╭─ Input data
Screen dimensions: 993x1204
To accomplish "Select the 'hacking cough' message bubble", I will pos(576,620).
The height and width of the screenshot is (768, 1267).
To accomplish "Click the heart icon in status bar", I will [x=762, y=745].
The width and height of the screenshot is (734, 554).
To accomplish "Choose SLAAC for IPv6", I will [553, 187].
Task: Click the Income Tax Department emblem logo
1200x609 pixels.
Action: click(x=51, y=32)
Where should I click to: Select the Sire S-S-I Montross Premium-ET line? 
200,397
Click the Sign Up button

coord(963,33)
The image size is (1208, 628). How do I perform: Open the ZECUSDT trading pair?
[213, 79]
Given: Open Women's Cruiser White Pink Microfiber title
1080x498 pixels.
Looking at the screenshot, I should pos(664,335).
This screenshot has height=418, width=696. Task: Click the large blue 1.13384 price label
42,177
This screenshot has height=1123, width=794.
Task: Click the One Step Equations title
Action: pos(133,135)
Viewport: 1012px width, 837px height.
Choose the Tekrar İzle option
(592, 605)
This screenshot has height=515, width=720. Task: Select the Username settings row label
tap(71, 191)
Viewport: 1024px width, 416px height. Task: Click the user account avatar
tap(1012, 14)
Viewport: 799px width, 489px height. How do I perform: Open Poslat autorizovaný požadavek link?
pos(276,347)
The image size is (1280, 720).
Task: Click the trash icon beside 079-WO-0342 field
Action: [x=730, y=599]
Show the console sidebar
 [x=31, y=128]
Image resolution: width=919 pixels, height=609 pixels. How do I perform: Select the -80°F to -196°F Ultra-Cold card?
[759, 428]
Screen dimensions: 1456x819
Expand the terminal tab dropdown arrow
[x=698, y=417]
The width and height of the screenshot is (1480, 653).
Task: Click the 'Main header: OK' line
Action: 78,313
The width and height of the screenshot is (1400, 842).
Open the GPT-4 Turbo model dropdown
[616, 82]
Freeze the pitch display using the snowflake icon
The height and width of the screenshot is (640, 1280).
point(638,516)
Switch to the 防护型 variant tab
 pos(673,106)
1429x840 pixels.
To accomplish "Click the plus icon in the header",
╰─
_Exercise details_
Convert the records above into a JSON list of strings with one string per line, and omit any blank lines.

_Expected answer_
[
  "Screen dimensions: 993x1204",
  "To accomplish \"Select the 'hacking cough' message bubble\", I will pos(576,620).",
  "The height and width of the screenshot is (768, 1267).",
  "To accomplish \"Click the heart icon in status bar\", I will [x=762, y=745].",
  "The width and height of the screenshot is (734, 554).",
  "To accomplish \"Choose SLAAC for IPv6\", I will [553, 187].",
  "Task: Click the Income Tax Department emblem logo",
  "1200x609 pixels.",
  "Action: click(x=51, y=32)",
  "Where should I click to: Select the Sire S-S-I Montross Premium-ET line? ",
  "200,397",
  "Click the Sign Up button",
  "coord(963,33)",
  "The image size is (1208, 628). How do I perform: Open the ZECUSDT trading pair?",
  "[213, 79]",
  "Given: Open Women's Cruiser White Pink Microfiber title",
  "1080x498 pixels.",
  "Looking at the screenshot, I should pos(664,335).",
  "This screenshot has height=418, width=696. Task: Click the large blue 1.13384 price label",
  "42,177",
  "This screenshot has height=1123, width=794.",
  "Task: Click the One Step Equations title",
  "Action: pos(133,135)",
  "Viewport: 1012px width, 837px height.",
  "Choose the Tekrar İzle option",
  "(592, 605)",
  "This screenshot has height=515, width=720. Task: Select the Username settings row label",
  "tap(71, 191)",
  "Viewport: 1024px width, 416px height. Task: Click the user account avatar",
  "tap(1012, 14)",
  "Viewport: 799px width, 489px height. How do I perform: Open Poslat autorizovaný požadavek link?",
  "pos(276,347)",
  "The image size is (1280, 720).",
  "Task: Click the trash icon beside 079-WO-0342 field",
  "Action: [x=730, y=599]",
  "Show the console sidebar",
  " [x=31, y=128]",
  "Image resolution: width=919 pixels, height=609 pixels. How do I perform: Select the -80°F to -196°F Ultra-Cold card?",
  "[759, 428]",
  "Screen dimensions: 1456x819",
  "Expand the terminal tab dropdown arrow",
  "[x=698, y=417]",
  "The width and height of the screenshot is (1480, 653).",
  "Task: Click the 'Main header: OK' line",
  "Action: 78,313",
  "The width and height of the screenshot is (1400, 842).",
  "Open the GPT-4 Turbo model dropdown",
  "[616, 82]",
  "Freeze the pitch display using the snowflake icon",
  "The height and width of the screenshot is (640, 1280).",
  "point(638,516)",
  "Switch to the 防护型 variant tab",
  " pos(673,106)",
  "1429x840 pixels.",
  "To accomplish \"Click the plus icon in the header\","
]